Justin Carroll is a former MARSOC Marine and veteran of both Iraq and Afghanistan. Leaving service after eight years in the U.S. Marines, Justin continues his involvement with a variety of government agencies to this day. Justin began RevolverGuy.com in late 2016 with an simple idea: provide an source of high-quality information for revolver enthusiasts.

4 thoughts on “Some Thoughts on Being a Professional Instructor”

  1. While I find parts of this post a bit humbling, I agree 100%.

    I thought I didn’t have to worry about the environment because I always teach in the same place. Then IT made some changes and things didn’t work the way they had before. In my case, I did test the equipment, but I failed to recognize that my instructor computer was set up differently than the students’ computers. I was literally in the middle of a lecture when we discovered the difference.

    Similarly, I have been that guy teaching at the edge of my knowledge. When someone wants to know why it works (not just that it does), they deserve an instructor who can provide that info, and it really sucks to come face to face with that fact that you aren’t that guy. The good news is that I can say I have gained that knowledge (and more), but it has to be an on-going task.

    One thing I would add to your section on anticipating questions is that when you, inevitably, still encounter a question you hadn’t anticipated, be willing to explore if it is reasonable. As long as it doesn’t happen too often, I don’t think there is anything wrong with saying, “I’ve never encountered that, but I think abc will happen because of xyz. Just to be sure, let’s try it and see” (rhyme not intended). Obviously, that shouldn’t be your go to response, but it can be a very educational experience for all parties.

    1. Your point on questions is a great one. I generally run into one of two types of questions: the ones that 90% of students ask, 90% of the time. I have answers almost down pat for those (and most instructors should). The other type is what you allude to, the ones that come completely out of the blue. Those questions generally fall into one of two sub-categories: a technical question, like “can this product do x, y, or z?” or a tactical question like, “what if the bad guys…?”

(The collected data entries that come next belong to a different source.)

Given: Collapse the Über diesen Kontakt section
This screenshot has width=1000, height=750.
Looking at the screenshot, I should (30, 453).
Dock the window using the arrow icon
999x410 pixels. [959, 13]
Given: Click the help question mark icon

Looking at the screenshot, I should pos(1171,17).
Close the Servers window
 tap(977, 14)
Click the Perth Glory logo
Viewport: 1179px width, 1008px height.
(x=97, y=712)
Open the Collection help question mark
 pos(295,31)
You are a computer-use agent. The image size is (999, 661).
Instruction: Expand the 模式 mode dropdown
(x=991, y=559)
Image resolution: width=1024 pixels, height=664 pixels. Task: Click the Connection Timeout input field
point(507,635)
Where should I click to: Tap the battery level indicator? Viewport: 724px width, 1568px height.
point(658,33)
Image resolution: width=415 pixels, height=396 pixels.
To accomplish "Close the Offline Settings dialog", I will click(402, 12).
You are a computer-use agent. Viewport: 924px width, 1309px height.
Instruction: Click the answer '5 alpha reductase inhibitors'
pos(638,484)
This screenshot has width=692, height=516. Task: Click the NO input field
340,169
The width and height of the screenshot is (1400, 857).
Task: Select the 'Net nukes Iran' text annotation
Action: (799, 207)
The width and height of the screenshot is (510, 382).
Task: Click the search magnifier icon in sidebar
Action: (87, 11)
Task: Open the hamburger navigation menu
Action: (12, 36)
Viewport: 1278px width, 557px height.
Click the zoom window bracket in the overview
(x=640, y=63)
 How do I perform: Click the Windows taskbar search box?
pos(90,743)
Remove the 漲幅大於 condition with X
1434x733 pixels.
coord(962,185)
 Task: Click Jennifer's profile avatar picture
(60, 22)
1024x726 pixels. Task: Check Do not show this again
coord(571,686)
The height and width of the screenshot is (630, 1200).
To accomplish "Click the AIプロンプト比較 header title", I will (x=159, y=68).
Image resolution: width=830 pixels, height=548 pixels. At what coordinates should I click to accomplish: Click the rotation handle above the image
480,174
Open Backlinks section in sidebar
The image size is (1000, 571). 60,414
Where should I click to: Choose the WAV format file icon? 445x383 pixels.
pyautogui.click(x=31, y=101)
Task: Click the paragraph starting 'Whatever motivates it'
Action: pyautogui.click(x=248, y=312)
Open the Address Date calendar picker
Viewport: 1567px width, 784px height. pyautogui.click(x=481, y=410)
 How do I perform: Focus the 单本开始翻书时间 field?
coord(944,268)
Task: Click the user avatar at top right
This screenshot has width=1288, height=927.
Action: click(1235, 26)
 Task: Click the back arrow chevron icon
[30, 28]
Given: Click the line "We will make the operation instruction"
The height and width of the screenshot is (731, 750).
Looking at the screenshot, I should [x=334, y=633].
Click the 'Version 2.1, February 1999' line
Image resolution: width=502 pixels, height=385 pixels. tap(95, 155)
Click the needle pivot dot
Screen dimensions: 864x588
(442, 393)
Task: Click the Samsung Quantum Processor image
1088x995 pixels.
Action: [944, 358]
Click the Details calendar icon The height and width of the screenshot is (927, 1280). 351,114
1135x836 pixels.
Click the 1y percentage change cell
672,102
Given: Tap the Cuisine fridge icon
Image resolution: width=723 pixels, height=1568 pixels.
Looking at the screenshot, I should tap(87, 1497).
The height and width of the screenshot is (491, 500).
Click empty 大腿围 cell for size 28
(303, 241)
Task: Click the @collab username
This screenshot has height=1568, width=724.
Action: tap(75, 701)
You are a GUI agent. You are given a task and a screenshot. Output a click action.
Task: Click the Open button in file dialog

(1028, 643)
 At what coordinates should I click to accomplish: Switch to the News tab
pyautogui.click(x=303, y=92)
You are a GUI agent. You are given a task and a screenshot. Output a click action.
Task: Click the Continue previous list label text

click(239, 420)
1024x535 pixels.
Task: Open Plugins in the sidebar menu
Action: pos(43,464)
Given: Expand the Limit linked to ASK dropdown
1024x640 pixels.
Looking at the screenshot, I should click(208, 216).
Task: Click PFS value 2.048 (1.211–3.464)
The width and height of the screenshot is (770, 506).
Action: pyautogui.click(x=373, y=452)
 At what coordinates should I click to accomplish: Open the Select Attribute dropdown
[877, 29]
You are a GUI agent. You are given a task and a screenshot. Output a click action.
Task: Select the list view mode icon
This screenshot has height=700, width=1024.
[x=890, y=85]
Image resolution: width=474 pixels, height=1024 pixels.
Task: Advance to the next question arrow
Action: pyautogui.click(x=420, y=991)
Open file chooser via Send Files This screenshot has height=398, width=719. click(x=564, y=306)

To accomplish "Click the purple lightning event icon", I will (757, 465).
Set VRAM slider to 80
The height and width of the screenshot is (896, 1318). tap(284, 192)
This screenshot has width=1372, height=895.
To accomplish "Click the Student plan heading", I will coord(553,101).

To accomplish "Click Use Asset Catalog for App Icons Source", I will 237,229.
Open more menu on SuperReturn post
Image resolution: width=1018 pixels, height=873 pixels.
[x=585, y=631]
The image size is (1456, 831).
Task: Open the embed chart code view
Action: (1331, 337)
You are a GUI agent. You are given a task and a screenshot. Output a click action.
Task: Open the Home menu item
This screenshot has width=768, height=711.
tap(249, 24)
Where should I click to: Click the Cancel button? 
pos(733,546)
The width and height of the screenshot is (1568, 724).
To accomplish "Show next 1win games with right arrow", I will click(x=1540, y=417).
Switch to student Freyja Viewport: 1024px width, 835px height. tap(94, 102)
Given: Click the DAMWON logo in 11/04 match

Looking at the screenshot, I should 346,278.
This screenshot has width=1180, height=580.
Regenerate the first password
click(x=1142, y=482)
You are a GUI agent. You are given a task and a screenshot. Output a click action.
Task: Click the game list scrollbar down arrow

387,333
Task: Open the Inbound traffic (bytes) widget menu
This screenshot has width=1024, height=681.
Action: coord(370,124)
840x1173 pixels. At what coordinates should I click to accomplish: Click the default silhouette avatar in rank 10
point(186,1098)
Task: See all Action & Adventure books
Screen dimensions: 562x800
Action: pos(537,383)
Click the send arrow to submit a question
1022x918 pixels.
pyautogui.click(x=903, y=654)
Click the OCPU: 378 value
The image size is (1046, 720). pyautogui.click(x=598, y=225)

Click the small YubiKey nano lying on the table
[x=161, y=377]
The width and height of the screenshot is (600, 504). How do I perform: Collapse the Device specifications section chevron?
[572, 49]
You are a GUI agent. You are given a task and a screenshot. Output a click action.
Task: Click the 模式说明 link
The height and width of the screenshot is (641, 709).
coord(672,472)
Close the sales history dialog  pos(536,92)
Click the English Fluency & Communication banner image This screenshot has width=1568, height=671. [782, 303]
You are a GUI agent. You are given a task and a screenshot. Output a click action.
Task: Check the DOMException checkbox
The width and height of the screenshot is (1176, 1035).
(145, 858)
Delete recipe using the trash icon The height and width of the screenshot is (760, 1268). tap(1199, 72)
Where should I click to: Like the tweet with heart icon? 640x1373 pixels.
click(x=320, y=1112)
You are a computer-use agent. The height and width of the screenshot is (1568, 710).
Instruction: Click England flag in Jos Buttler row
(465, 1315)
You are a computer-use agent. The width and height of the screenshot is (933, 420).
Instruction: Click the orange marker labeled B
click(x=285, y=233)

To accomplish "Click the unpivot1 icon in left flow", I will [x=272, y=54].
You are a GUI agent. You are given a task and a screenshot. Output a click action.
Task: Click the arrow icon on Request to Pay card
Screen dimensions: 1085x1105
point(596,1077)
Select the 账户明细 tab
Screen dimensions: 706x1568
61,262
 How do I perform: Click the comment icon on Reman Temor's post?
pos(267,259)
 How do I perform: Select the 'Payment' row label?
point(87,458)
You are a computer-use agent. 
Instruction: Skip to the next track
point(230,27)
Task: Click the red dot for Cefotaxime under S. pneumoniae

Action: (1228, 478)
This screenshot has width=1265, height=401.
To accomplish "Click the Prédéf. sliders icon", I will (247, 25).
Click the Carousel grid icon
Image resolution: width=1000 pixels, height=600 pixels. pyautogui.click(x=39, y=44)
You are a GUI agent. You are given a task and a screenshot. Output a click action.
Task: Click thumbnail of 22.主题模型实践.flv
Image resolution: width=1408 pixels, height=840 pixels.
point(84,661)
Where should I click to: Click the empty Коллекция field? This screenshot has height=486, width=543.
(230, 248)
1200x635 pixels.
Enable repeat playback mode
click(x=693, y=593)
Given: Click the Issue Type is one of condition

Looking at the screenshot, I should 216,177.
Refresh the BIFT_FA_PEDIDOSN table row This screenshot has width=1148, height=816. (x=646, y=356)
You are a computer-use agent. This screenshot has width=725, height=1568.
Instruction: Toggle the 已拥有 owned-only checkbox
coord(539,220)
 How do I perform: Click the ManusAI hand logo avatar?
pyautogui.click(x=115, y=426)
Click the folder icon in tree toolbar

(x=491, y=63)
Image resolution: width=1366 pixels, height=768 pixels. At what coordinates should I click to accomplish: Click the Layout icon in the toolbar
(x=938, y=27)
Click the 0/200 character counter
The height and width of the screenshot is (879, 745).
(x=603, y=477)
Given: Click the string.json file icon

      For the former, I almost always (note I said “almost”) know the answer. If I don’t know the answer, I totally agree with you that the “let’s try it together and find out” approach is an excellent way to go. This is especially true for my stuff where it’s very easy to test something and get a binary “yes it worked” or “no it didn’t”; it’s harder to do that for many skillsets. For the latter type of question, I’m familiar enough with the tools I teach to be able to place them into almost any conceivable context. In some of those contexts the answer is impossible to predict, but the whole of my class is layered with redundancies and failsafes to fall back on, so even if I can’t answer precisely I can say, “and that’s why we did a, b, and c on day two.”

      My reply to you got more specific than I’d hoped. I’m afraid I’m leaning very hard on my own experience here, and having a hard time generalizing this one.

      Oh, and since you admitted being guilty of teaching at the edge of your knowledge…most of those lessons I listed come from making those mistakes. Except for that last section, I’ve screwed up at one point or another in just about every way imaginable!